The secondary purpose of a telescope is as a magnifying unit which uses the eyepiece as a microscope to focus and magnify the image formed by the aperture. Most telescopes offer three changeable magnification eyepieces offering low (under 50x), medium (50x to 150x) and high powers (over 150x). The human eye is similar to a small telescope with a magnification of 1x and an aperture of 7mm (pupil).

Night Sky Contains Many Large Objects

When starting out in stargazing, many people fail to appreciate the importance of aperture compared to magnification. What they fail to realize is that many objects in the night sky are actually large and don’t require much magnification. The Orion Nebula, for instance, appears larger than the Moon. Likewise, globular clusters are often around half the size of the Moon, and the Andromeda Galaxy (M31) would appear 6 times the width of the Moon, if it was visible to us with the naked eye.

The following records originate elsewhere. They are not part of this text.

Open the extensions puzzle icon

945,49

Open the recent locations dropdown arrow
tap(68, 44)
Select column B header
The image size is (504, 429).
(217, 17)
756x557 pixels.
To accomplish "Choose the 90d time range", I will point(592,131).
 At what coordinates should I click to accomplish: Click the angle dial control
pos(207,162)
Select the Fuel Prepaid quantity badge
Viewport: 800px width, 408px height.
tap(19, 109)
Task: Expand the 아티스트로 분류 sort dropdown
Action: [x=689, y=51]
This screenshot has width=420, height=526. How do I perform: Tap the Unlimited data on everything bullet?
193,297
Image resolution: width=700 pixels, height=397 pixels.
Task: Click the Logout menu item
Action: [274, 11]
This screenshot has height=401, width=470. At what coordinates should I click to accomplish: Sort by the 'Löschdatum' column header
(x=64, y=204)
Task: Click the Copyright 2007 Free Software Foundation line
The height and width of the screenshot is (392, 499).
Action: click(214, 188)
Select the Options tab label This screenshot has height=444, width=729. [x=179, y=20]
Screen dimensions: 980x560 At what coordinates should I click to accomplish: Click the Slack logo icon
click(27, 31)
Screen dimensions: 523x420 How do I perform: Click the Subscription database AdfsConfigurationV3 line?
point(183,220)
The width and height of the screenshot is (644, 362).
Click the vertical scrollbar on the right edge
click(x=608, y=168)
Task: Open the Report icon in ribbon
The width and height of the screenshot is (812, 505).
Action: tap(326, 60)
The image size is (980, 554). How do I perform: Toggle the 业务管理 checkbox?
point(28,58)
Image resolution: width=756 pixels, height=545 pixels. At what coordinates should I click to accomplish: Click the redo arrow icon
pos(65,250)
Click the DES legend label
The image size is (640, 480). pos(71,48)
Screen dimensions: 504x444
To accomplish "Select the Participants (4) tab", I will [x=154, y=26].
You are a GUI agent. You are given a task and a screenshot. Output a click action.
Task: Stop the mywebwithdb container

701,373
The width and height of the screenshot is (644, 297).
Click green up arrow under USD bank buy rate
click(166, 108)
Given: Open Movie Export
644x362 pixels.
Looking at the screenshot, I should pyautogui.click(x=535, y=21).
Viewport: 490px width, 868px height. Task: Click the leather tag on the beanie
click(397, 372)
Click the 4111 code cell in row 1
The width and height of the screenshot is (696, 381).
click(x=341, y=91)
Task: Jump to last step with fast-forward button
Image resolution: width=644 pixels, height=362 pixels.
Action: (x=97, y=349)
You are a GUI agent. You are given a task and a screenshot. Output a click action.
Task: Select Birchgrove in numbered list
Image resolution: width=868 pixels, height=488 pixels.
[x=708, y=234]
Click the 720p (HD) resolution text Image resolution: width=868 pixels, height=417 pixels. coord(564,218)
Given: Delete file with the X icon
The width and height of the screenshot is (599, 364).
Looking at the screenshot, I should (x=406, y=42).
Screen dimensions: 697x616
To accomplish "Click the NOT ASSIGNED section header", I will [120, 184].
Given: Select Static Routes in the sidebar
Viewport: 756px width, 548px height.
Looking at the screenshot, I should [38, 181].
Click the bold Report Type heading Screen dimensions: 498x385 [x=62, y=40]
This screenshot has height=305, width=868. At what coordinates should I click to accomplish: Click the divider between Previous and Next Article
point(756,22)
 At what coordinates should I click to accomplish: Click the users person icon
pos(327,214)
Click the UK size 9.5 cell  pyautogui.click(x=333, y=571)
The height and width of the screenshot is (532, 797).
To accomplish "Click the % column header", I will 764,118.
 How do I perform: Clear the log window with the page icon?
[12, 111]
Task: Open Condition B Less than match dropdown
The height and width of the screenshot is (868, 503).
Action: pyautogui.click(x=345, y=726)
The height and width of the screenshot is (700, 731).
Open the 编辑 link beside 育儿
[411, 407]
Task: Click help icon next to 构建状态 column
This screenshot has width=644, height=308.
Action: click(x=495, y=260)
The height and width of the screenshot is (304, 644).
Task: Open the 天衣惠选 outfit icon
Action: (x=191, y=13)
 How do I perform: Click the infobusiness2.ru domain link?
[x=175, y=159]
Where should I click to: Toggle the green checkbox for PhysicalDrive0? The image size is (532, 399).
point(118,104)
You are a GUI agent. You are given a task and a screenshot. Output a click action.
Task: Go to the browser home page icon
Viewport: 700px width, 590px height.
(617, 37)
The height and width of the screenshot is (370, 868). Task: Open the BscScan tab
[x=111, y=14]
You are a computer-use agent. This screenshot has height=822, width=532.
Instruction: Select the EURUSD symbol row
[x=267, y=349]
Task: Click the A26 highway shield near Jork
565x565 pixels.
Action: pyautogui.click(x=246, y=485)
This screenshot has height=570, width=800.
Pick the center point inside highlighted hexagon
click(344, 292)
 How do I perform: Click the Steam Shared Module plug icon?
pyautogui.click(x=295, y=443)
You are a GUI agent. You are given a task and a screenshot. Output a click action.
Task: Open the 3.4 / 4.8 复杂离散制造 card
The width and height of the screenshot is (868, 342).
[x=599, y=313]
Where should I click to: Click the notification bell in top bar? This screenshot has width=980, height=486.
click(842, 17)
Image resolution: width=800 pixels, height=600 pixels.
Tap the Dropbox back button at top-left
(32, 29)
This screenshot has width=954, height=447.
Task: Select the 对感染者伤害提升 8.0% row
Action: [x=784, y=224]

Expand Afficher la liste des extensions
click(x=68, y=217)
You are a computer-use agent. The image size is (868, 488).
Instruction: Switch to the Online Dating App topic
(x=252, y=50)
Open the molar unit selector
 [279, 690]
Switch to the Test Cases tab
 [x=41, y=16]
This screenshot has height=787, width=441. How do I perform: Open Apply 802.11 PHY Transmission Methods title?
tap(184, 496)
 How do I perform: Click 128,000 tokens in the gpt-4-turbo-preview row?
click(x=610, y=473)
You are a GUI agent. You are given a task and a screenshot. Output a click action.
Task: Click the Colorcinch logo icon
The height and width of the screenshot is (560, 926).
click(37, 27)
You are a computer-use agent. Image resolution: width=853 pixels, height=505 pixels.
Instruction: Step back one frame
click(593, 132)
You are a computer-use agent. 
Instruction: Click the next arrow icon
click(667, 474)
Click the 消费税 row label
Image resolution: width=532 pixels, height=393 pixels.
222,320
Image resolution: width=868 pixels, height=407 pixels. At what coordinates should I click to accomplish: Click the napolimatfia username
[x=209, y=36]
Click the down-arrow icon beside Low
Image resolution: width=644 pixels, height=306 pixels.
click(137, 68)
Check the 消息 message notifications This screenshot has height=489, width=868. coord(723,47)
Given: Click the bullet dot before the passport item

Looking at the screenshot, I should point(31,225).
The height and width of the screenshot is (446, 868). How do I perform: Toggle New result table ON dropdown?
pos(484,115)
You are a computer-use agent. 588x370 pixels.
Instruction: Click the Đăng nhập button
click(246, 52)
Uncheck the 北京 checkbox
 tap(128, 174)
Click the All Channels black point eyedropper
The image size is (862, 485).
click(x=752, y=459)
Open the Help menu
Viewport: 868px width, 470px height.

Therefore, a low-power eyepiece may be all you need for observing such large objects. By contrast, high power would be more useful for viewing much smaller objects, such as planets. A telescope’s magnification is restricted by its aperture beyond which sharp images cannot form. The maximum useful magnification for a telescope is approximately 50x per inch of telescope aperture, or 300x for a 6″ reflecting telescope, and 160x for a 80mm (3.15 inches) refracting telescope.